**TASKS FOR THIS EXERCISE**
(a) Answer these questions from the Nicholas Clemente article:
(i) On which court did Clemente serve as a justice?
(ii) What subject did he teach at CUNY's Borough of Manhattan Community College?
(iii) In which division did he serve as a legal officer during the Korean War?
(b) Write out the Nicholas Clemente article starting with "was a justice" and going on through "medical malpractice cases.", swapping "medical malpractice" for "product liability".

**TEXT EXCERPT**

┄┄┄┄┄┄┄┄┄┄

= Nicholas Clemente =

American novelist

Nicholas A. Clemente J.D., LL.M. (2 February 1929 - 4 May 2009)
was a justice of the New York State Supreme Court where he served for over 25 years, mainly in Brooklyn. He was also a professor, Judicial Hearing Officer and novelist. In 2005, he retired from the bench, after a brief tenure in Sullivan County, New York. He presided over a wide range of civil and criminal matters and became known for his expertise in medical malpractice cases.

==Education and other activities==
Clemente earned his undergraduate degree in English and History from New York University, his J.D. from St. John's University and his Ll.M. from New York University School of Law, which he attended on the GI Bill after having served as a legal officer during the Korean War, in the 101st Airborne Division.

He taught business law at CUNY's Borough of Manhattan Community College and served in the New York National Guard as a colonel.

Many of his legal opinions have been published in both the New York Official Reports Service and the New York Law Journal. His experiences as an attorney and judge serve as inspiration for his novels.

== Novels ==
- Pawns of Justice
- Broken Gavel

Both books have been reviewed by a number of publications, including the Sullivan County Democrat, Staten Island Advance, New York Law Journal, and the Brooklyn Daily Eagle.

┄┄┄┄┄┄┄┄┄┄

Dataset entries
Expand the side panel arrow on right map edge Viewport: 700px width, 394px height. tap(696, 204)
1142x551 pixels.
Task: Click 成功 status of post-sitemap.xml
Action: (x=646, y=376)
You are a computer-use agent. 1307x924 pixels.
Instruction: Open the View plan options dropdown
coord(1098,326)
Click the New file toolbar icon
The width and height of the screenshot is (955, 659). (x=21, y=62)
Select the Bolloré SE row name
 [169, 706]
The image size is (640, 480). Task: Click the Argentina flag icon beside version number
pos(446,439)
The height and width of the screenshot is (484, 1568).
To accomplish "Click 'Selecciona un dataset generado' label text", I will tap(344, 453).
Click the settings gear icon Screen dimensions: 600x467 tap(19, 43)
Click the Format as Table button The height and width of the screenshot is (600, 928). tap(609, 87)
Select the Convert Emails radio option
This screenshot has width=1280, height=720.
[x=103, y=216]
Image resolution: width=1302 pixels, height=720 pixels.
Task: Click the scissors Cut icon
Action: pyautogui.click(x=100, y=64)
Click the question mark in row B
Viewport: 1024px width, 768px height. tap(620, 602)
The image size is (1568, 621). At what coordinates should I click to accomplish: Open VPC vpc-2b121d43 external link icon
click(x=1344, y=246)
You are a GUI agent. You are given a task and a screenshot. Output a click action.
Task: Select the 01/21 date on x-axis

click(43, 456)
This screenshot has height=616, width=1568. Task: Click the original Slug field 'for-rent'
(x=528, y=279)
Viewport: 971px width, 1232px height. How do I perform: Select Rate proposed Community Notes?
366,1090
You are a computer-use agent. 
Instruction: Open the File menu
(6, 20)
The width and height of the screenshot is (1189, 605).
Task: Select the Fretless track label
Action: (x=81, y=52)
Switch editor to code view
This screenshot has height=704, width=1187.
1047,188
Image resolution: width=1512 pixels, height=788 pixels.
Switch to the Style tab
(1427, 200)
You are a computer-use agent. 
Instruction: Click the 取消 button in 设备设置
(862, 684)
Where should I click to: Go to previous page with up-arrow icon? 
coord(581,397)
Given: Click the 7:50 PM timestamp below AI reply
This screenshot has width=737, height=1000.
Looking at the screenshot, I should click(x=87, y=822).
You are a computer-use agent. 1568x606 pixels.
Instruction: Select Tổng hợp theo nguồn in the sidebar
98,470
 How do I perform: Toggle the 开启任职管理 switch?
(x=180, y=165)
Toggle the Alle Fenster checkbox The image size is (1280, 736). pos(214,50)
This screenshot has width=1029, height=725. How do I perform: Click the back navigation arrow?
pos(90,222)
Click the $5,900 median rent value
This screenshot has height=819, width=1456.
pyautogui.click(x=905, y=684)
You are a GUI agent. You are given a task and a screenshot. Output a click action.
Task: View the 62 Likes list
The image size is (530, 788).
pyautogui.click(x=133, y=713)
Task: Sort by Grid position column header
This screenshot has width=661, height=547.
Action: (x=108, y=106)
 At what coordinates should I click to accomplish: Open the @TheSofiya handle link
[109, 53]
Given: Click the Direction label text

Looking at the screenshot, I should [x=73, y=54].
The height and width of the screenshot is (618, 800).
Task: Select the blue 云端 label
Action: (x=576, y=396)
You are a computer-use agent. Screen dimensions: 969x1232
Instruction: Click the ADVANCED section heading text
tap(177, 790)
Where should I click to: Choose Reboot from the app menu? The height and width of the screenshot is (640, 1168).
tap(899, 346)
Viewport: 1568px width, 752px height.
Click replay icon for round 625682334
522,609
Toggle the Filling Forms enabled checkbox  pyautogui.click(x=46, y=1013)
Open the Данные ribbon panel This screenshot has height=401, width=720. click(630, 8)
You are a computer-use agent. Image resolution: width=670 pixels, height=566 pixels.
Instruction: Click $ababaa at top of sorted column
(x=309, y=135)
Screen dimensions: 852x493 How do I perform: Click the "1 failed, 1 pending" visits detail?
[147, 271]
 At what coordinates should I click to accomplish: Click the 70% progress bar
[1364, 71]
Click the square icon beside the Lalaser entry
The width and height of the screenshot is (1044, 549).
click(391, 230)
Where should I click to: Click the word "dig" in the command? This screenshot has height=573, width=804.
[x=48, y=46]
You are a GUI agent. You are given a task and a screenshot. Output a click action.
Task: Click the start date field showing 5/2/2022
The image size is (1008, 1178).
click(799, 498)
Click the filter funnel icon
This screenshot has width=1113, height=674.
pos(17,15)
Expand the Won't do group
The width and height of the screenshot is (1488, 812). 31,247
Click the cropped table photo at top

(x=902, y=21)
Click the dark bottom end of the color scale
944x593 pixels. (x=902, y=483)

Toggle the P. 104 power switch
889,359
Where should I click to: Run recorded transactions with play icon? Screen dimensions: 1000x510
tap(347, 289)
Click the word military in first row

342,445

┄┄┄┄┄┄┄┄┄┄

**ANSWERS TO THE PROBLEMS**
(a)
(i) The New York State Supreme Court
(ii) Business law
(iii) The 101st Airborne Division

(b)
was a justice of the New York State Supreme Court where he served for over 25 years, mainly in Brooklyn. He was also a professor, Judicial Hearing Officer and novelist. In 2005, he retired from the bench, after a brief tenure in Sullivan County, New York. He presided over a wide range of civil and criminal matters and became known for his expertise in product liability cases.